Model Functionality¶
Once a model has been fit to the data, there are a few features that should hopefully be useful to the user:
Fit Information¶
The print() function can be used to display what the components of the
model are, how they are related, and give parameter values. For example,
using print on the above model generates the following:
>> print(model)
Model: CompoundModel
Name: 2_peaks_with_background
Inputs: ('x',)
Outputs: ('y',)
Model set size: 1
Expression: [0] + [1] + [2]
Components:
[0]: <Gaussian1D(amplitude=2.99771258, mean=5.0000777, stddev=0.49993379)>
[1]: <Gaussian1D(amplitude=4.00083062, mean=4.00004859, stddev=0.20010122)>
[2]: <Linear1D(slope=0.05014067, intercept=99.99969687)>
Parameters:
amplitude_0 mean_0 ... slope_2 intercept_2
------------------ ---------------- ... ------------------- ----------------
2.9977125792665062 5.00007770385712 ... 0.05014066710980406 99.9996968671665
This tells us that there are 3 components to our final model consisting of 2 peaks and one background. If a baseline was fit to the data, it will always exist as the last component of the model. Each component may be accessed through standard python indexing., i.e.:
peak1 = model[0]
peak2 = model[1]
baseline = model[2]
Again, each component can also display information to the user through
print():
>> print(peak1)
Model: Gaussian1D
Inputs: ('x',)
Outputs: ('y',)
Model set size: 1
Parameters:
amplitude mean stddev
------------------ ---------------- ------------------
2.9977125792665062 5.00007770385712 0.4999337879214602
Parameter values may be extracted programmatically using the parameters
attribute of the full model or any component model. Names of the parameters
are stored in the param_names attribute. Note that parameter names are
suffixed with “_n” if accessed from the full model where n indicates the
component index. For example, “mean_1” would contain the mean \(x\)

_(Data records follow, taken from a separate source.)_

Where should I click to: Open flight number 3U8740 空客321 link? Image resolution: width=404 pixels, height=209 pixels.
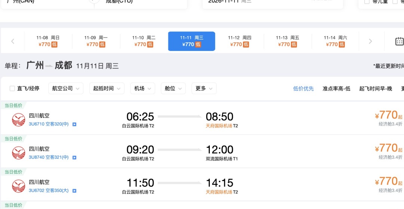tap(49, 157)
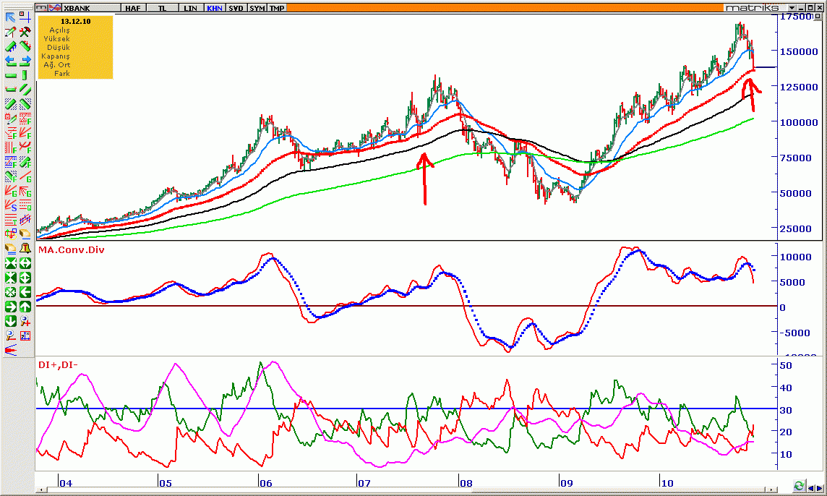827x496 pixels.
Task: Click the alarm bell icon
Action: coord(25,249)
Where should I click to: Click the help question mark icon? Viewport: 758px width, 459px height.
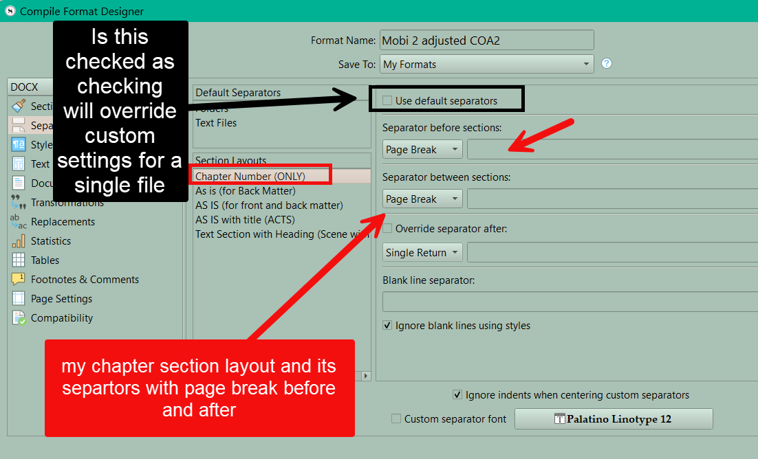606,64
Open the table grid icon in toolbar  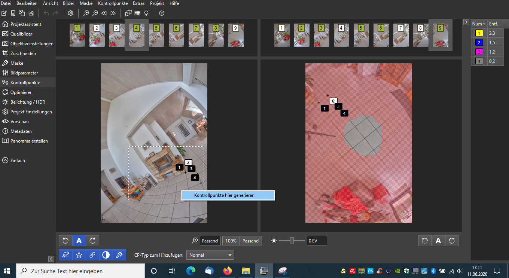coord(137,13)
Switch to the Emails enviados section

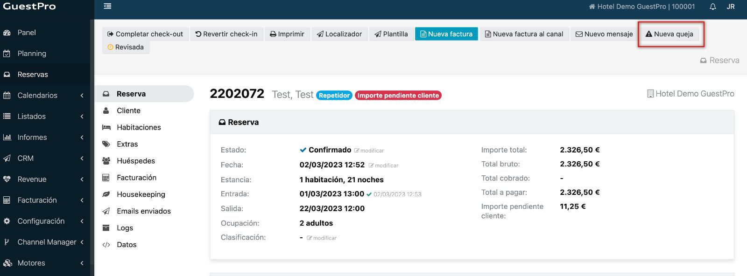pyautogui.click(x=143, y=211)
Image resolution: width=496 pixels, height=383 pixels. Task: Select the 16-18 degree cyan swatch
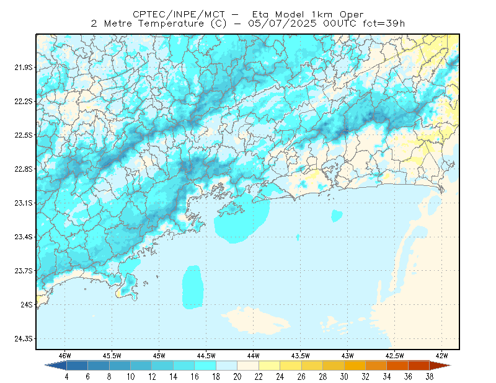coord(205,366)
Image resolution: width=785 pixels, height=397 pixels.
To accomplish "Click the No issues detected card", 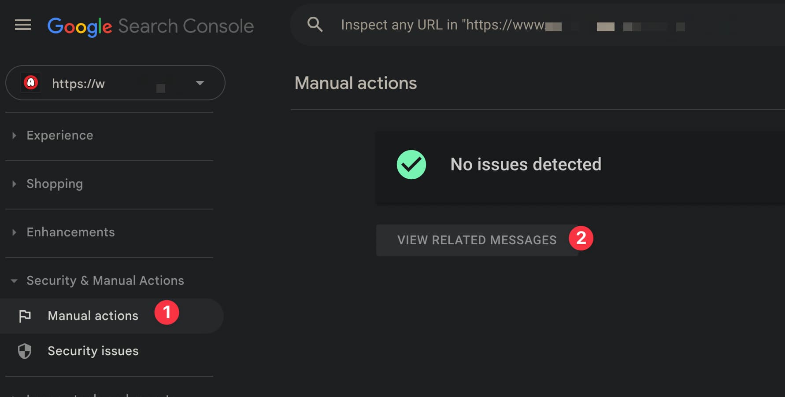I will click(x=580, y=166).
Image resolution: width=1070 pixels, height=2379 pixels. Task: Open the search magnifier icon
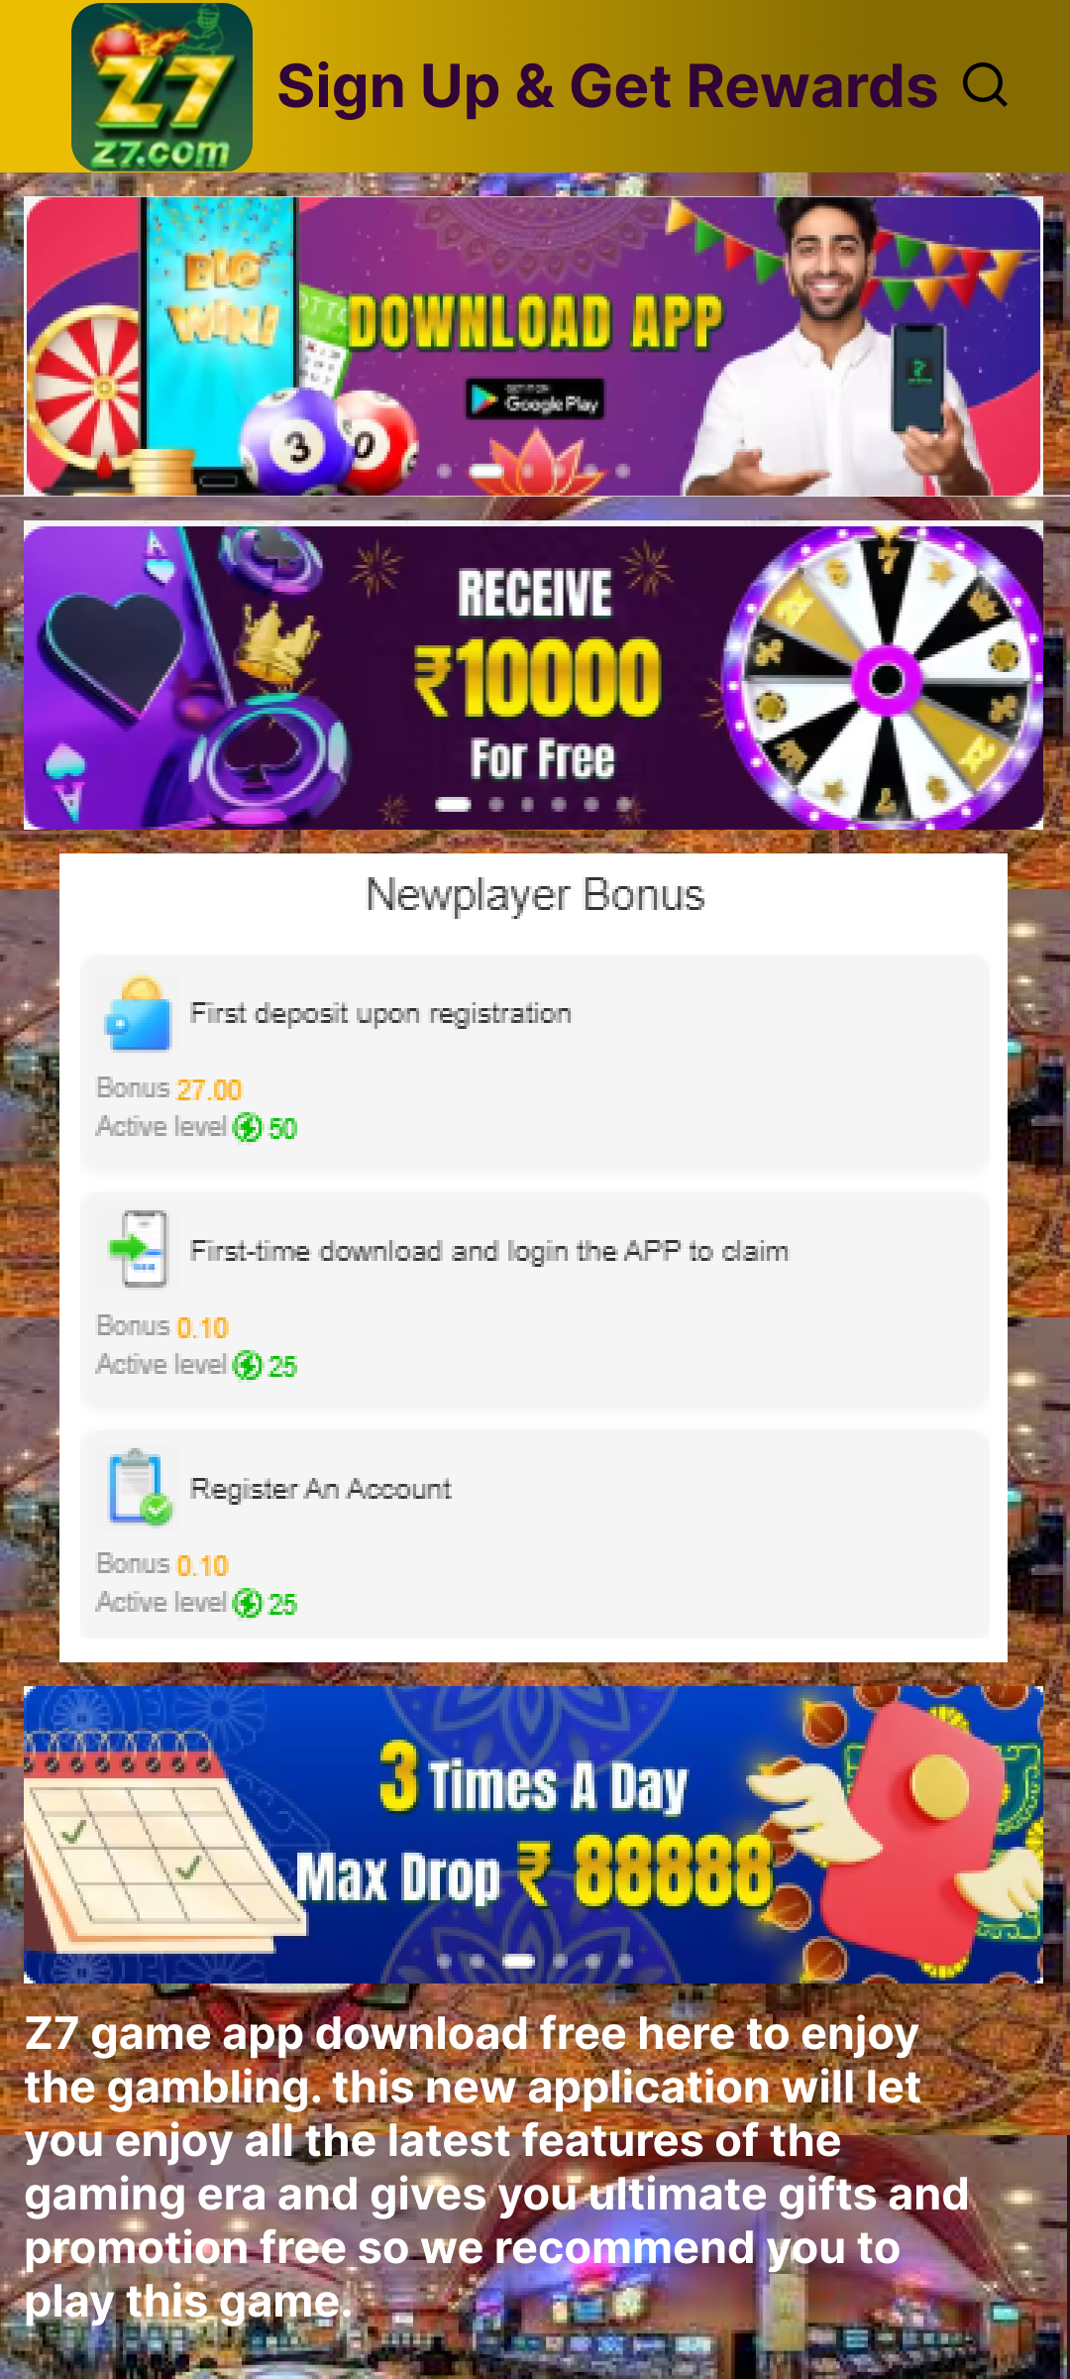[985, 86]
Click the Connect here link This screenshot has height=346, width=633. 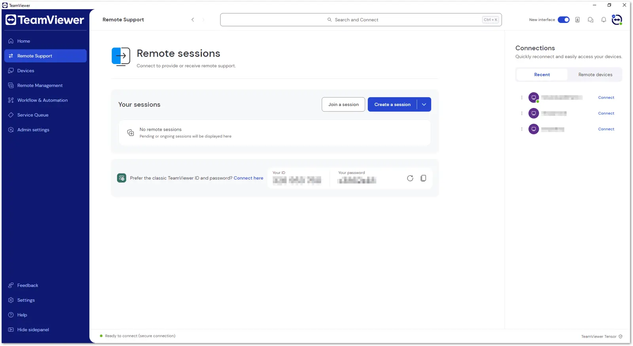click(x=248, y=178)
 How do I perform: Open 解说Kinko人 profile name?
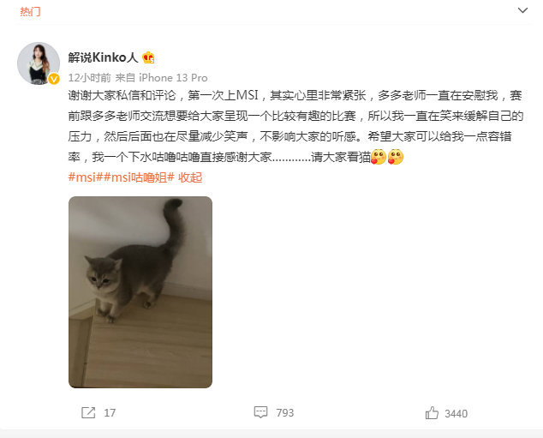click(103, 57)
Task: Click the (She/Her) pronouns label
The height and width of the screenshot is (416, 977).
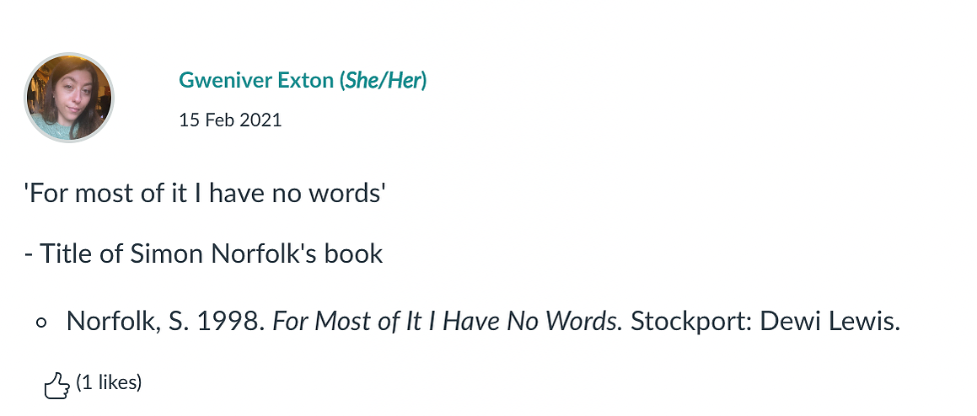Action: click(384, 80)
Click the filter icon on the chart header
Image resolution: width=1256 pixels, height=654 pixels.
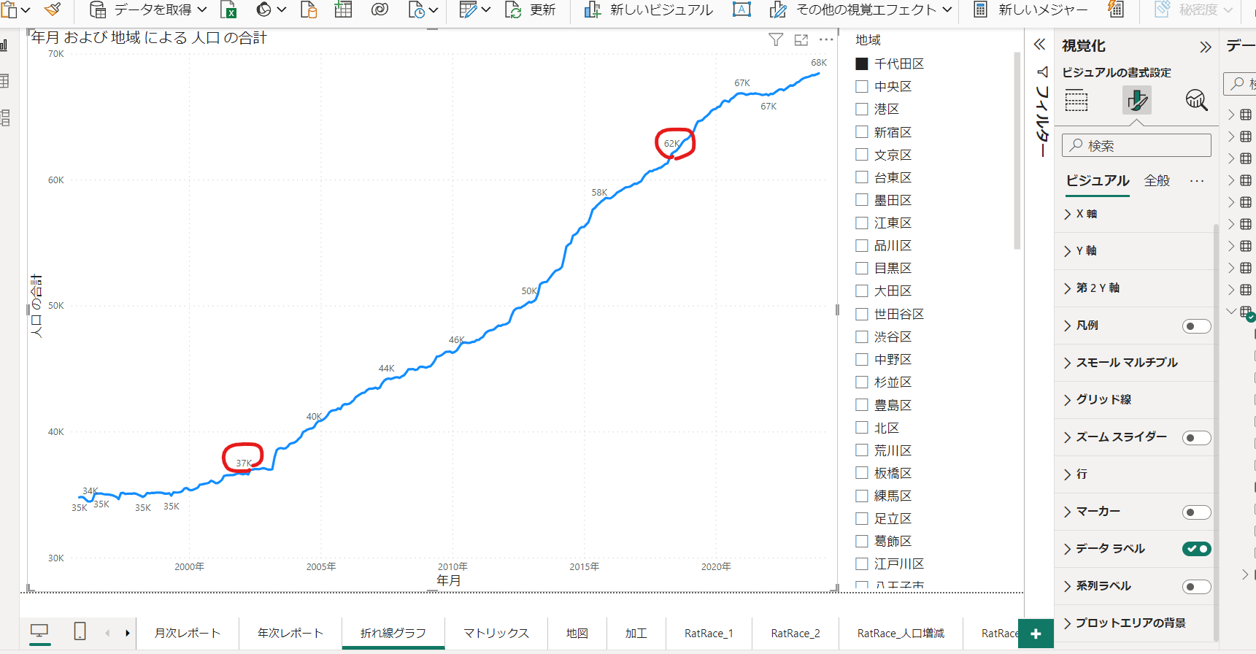point(776,39)
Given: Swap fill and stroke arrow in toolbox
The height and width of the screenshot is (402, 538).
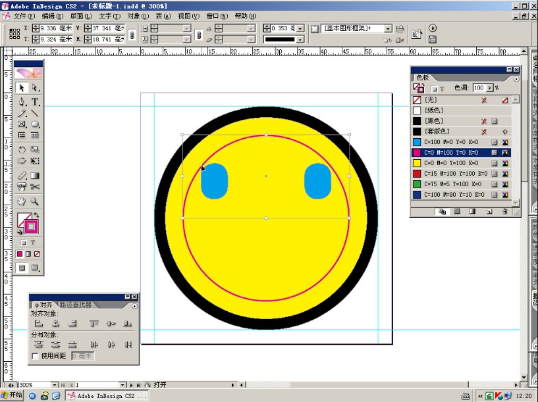Looking at the screenshot, I should coord(36,215).
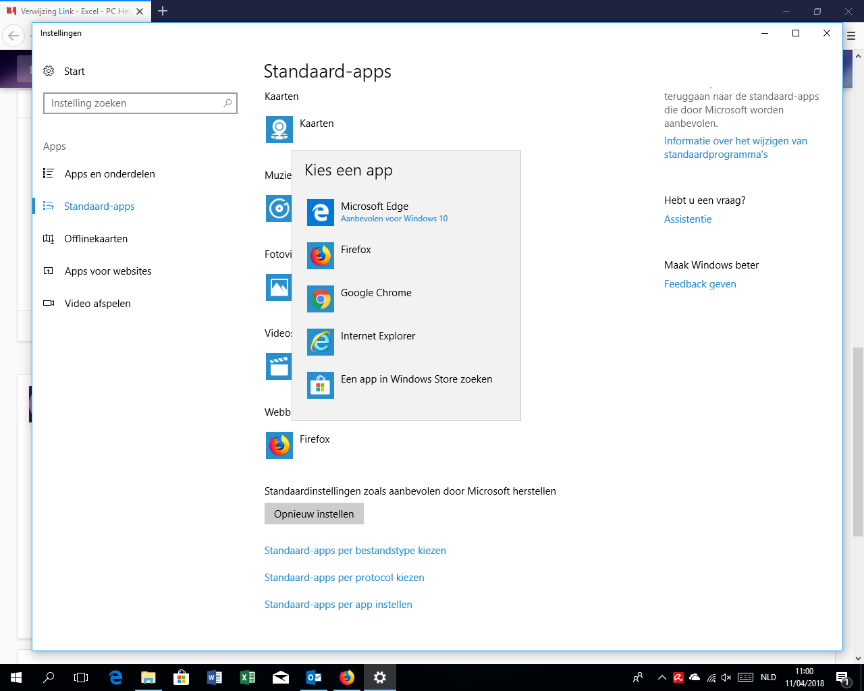This screenshot has width=864, height=691.
Task: Open the current Firefox web browser default
Action: (x=279, y=445)
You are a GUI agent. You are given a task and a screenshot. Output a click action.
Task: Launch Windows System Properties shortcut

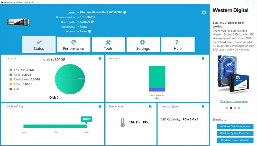tap(235, 133)
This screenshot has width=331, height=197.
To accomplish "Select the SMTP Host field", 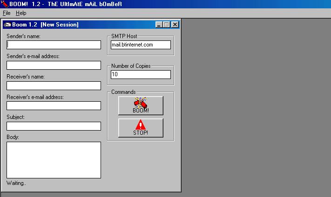I will (141, 45).
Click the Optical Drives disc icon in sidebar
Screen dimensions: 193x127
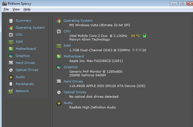(11, 70)
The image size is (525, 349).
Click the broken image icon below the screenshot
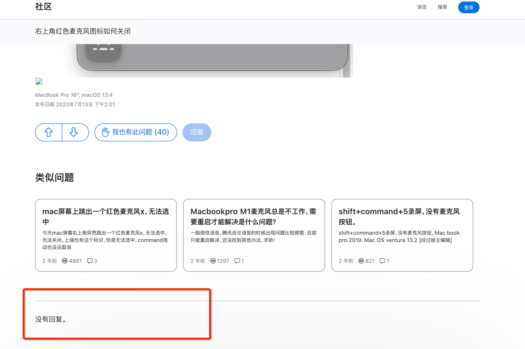coord(39,82)
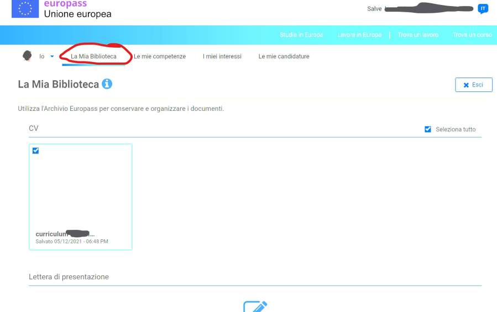This screenshot has width=497, height=312.
Task: Click the profile avatar icon next to Io
Action: tap(27, 56)
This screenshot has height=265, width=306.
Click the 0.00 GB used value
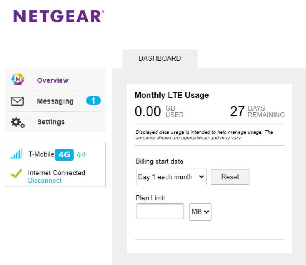147,111
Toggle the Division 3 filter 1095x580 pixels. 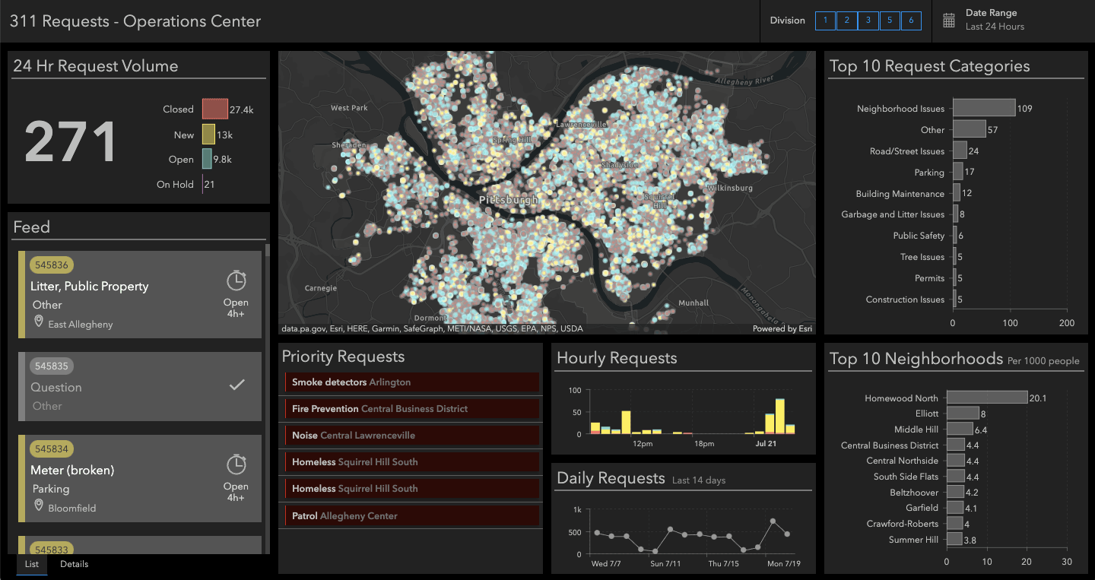click(x=868, y=21)
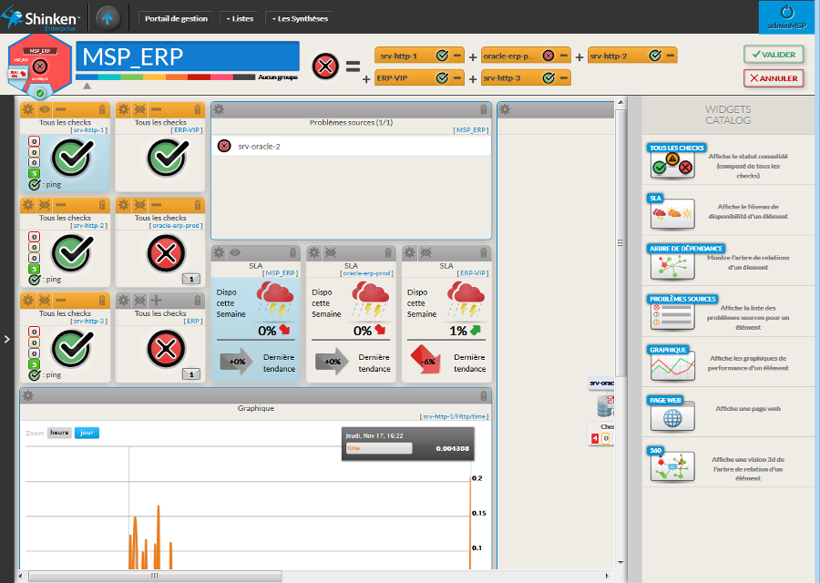The image size is (820, 583).
Task: Toggle crossed-eye visibility on oracle-erp-prod checks widget
Action: [x=139, y=205]
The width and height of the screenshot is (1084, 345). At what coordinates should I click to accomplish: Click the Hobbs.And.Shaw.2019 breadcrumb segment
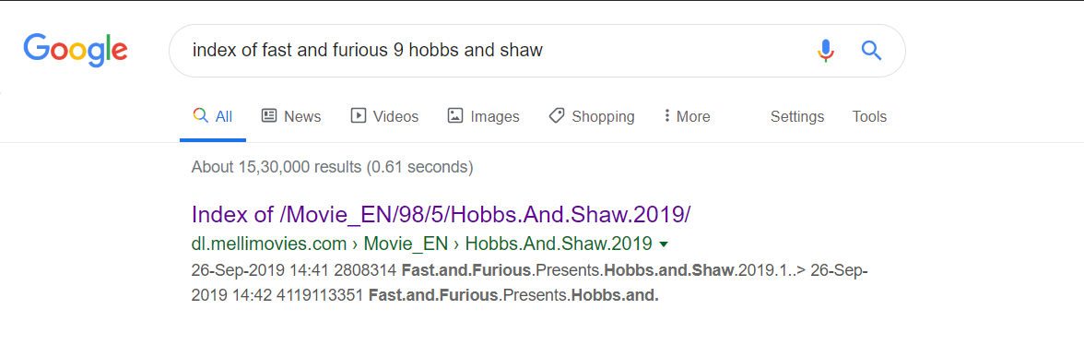click(559, 244)
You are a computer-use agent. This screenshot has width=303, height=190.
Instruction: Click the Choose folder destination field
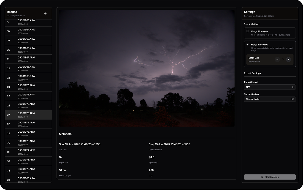[x=267, y=99]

location of the 2nd Gaussian peak in the above examples. Component parameter
names have no such suffix. Parameters may also be accessed through model
attributes:
print(model.param_names[:3])
print(model[0].param_names)
assert np.allclose(model.parameters[:3], model[0].parameters)
assert np.equal(model.amplitude_0, model[0].amplitude)
Output:
('amplitude_0', 'mean_0', 'stddev_0')
('amplitude', 'mean', 'stddev')
Evaluating Models¶
The full and component models may be evaluated at user supplied dependent variable locations. Standard arithmetic operations may also be performed on models (or components) to create new manipulations:
fig, ax = plt.subplots(nrows=1, ncols=2, figsize=(10, 5))
ax[0].plot(x, y - model[2](x))
ax[0].set_title('Baseline Subtracted Data')
ax[1].plot(x, y, label='Data', color='blue')
ax[1].plot(x, (model[0] + model[2])(x), '--',
label='baseline + 2nd peak', color='red')
ax[1].set_title("Adding Model Components")
ax[1].legend()
(Source code, png, hires.png, pdf)
Further Examples¶
Large Baseline Structure (baseline_func usage and fixing known parameters)¶
import numpy as np
import matplotlib.pyplot as plt
from astropy.modeling import models
from sofia_redux.toolkit.fitting.fitpeaks1d import fitpeaks1d
from astropy.modeling.polynomial import Polynomial1D
x = np.linspace(0, 10, 1000)
baseline = 10 - (x - 5) ** 2
positive_source = models.Voigt1D(x_0=4, amplitude_L=5, fwhm_G=0.1)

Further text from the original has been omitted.